### Task goal
Please write out the items word for word, from the very first one through the line containing "Action: pos(166,28)", including that line.

### Recorded information

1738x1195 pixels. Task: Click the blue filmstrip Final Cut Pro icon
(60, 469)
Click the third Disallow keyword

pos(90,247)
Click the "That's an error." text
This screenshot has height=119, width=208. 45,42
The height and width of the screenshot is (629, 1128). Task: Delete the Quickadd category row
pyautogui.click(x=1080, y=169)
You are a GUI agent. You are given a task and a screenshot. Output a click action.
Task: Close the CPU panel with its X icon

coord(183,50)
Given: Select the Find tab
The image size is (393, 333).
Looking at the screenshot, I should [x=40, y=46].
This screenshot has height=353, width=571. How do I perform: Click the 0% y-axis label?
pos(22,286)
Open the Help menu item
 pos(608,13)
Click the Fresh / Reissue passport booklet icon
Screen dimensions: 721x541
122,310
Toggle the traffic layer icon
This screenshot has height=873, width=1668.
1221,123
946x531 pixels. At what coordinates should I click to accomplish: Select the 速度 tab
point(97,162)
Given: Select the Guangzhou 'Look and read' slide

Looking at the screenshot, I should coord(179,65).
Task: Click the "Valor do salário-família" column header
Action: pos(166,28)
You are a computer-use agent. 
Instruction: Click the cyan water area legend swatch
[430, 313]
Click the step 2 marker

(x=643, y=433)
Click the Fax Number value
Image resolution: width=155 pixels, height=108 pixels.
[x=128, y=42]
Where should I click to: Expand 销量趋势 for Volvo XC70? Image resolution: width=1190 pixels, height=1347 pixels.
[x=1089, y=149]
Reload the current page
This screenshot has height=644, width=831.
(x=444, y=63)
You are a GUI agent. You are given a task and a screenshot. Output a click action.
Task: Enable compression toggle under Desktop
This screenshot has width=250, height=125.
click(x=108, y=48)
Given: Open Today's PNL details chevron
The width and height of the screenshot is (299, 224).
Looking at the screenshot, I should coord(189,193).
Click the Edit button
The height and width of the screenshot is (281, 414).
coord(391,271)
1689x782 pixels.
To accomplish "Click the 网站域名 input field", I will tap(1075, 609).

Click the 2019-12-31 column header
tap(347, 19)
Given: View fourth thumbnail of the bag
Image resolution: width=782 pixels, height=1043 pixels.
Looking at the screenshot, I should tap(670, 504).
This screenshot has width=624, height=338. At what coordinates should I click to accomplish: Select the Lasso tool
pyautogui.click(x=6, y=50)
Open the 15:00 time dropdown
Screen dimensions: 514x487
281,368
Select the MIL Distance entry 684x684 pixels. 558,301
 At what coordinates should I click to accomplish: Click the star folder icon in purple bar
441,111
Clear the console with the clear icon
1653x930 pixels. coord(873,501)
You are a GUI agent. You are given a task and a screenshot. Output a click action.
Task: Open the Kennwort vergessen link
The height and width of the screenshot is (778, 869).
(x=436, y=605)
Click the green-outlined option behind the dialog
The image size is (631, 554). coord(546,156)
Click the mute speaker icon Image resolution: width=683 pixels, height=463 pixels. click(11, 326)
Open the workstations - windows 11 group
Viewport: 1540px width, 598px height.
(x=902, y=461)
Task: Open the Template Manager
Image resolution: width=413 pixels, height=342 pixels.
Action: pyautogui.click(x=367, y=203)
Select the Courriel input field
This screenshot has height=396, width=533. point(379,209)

### Written answer
1738x1195 pixels. Task: Click the blue filmstrip Final Cut Pro icon
(60, 469)
Click the third Disallow keyword

pos(90,247)
Click the "That's an error." text
This screenshot has height=119, width=208. 45,42
The height and width of the screenshot is (629, 1128). Task: Delete the Quickadd category row
pyautogui.click(x=1080, y=169)
You are a GUI agent. You are given a task and a screenshot. Output a click action.
Task: Close the CPU panel with its X icon

coord(183,50)
Given: Select the Find tab
The image size is (393, 333).
Looking at the screenshot, I should [x=40, y=46].
This screenshot has height=353, width=571. How do I perform: Click the 0% y-axis label?
pos(22,286)
Open the Help menu item
 pos(608,13)
Click the Fresh / Reissue passport booklet icon
Screen dimensions: 721x541
122,310
Toggle the traffic layer icon
This screenshot has height=873, width=1668.
1221,123
946x531 pixels. At what coordinates should I click to accomplish: Select the 速度 tab
point(97,162)
Given: Select the Guangzhou 'Look and read' slide

Looking at the screenshot, I should coord(179,65).
Task: Click the "Valor do salário-família" column header
Action: pos(166,28)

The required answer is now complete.